From the excerpt on chunk rebalancing below, please list every machine resource it gives as an example of what the machine weights may be based on.

### Source excerpt ###

FIG. 3 depicts an example of unordered rebalancing of a result set in accordance with an embodiment. In step (1), machine M0 has two chunks C0, C1, machine M1 has four chunks C2-C5, machine M2 has three chunks C6-C8, and machine M3 has one chunk C9. Thus, the current distribution is (2, 4, 3, 1). In the depicted example, the target chunk distribution is (3, 2, 2, 3). In this example, the total number of chunks in the target chunk distribution is 10. An equal distribution of weights would be (0.25, 0.25, 0.25, 0.25), which would result in a target distribution of (3, 3, 2, 2). However, in the example, the target chunk distribution is based on a set of weights (0.3, 0.2, 0.2, 0.3) or (30%, 20%, 20%, 30%). These weights may be based on the resources assigned to the respective machines (e.g., CPUs, memory, storage, network bandwidth) or the capabilities of those machines. These weights may be used to ensure generic usage of the algorithm beyond rebalancing for memory, such as rebalancing for compute, data locality, cost for the tenants, etc. Use of machine weights is described in further detail below. Note that the approach involves a chunk-oriented rebalancing instead of row-based rebalancing, i.e., rebalancing on chunk and not row to align with how we transfers are performed (also chunk-based).

In step (1) machines M1 and M2 have a surplus of two and one chunks respectively. This excess will be directly sent to the machines with a deficit (i.e., machines M0 and M3) starting from the head of local chunks array. Moving from the front of the chunks array is preferred to minimize the need for row shifting during the “pack( )” operation, because the chunks will mostly be full unless the sending machine has a weight of 0 (indicating the machine will be removed from the cluster). Note that the example is described as sequential steps; however, in an embodiment, all transfers are performed simultaneously. In step (2) machine M1 sends chunk C2 to machine M0 and sends chunk C3 to machine M3. Similarly, machine M2 sends chunk C6 to machine M3. The received chunks are appended on the chunks arrays of the destination machines. Finally, in step (3), the packing operation is called to have at most a single non-full chunk on each machine residing at the tail of the chunks array. Packing enables operations on top of the frame to do fast direct indexing of rows by id, by simple dividing the row_id by:

chunk_id = row_id / chunk_capacity in - chunk_id = row_id ⁢ % ⁢ chunk_capacity

Ordered Rebalancing

Ordering is a strict requirement for result sets that have been accessible to the user, e.g., by graph.runQuery( . . . ).print( ) to guarantee results consistency. Unordered rebalancing would destroy the order that the user would have already seen—i.e., would be qualified as a bug. Similarly, result sets that are the result of an ORDER BY query need to naturally have their order preserved, even if the user has not accessed them yet. To avoid data movement row by row and leverage the internal design of the frames (i.e., segmented and column-oriented nature), ordered rebalancing builds new chunks as needed directly in the messaging channels when the new chunk consists of parts from successive chunks, instead of sending them as parts. Thus, no more processing is needed from the receiving machine perspective.

### Data segment ###

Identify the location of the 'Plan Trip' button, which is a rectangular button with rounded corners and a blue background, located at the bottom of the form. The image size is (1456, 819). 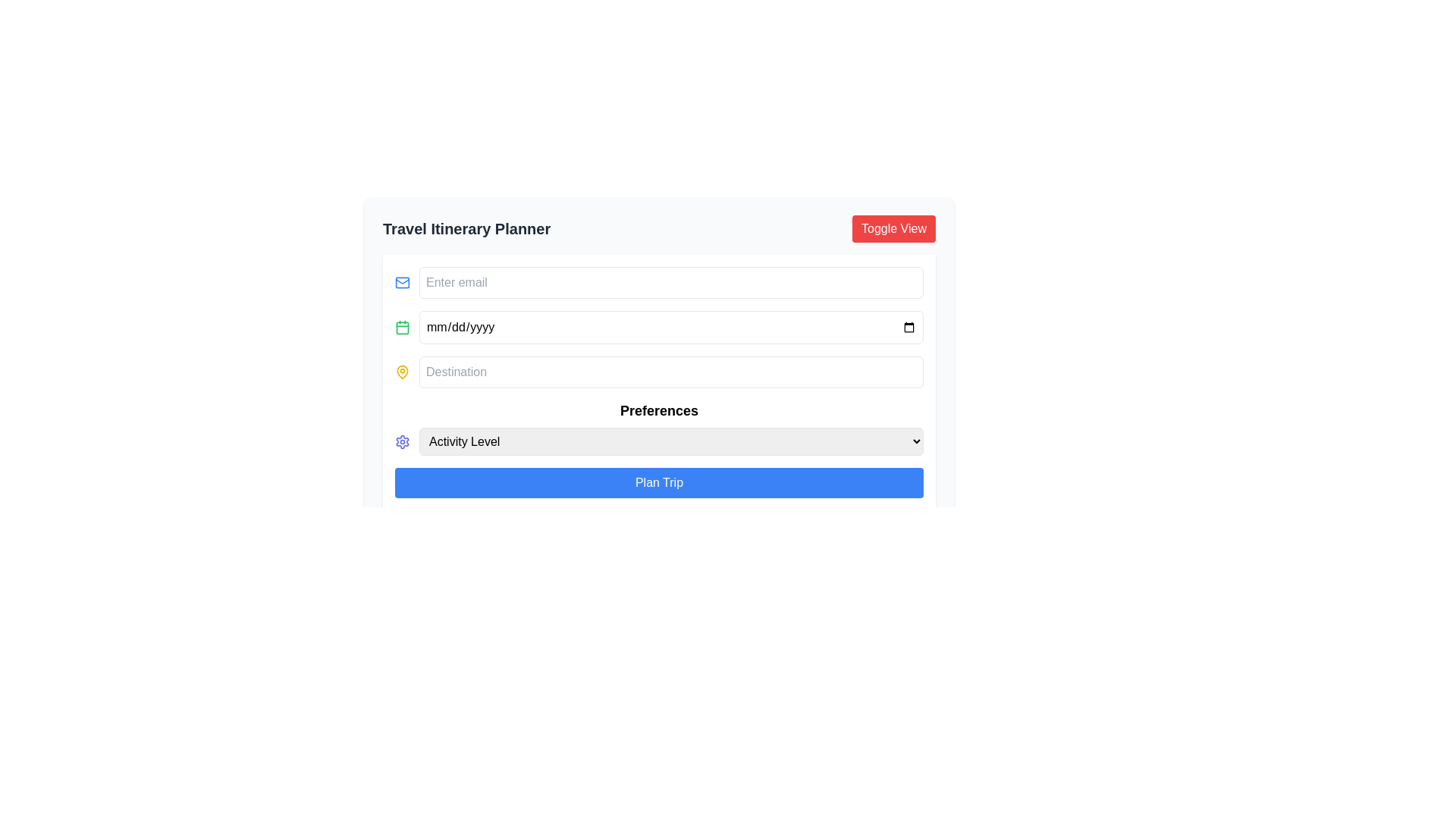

###

Reply to the task:
- CPUs
- memory
- storage
- network bandwidth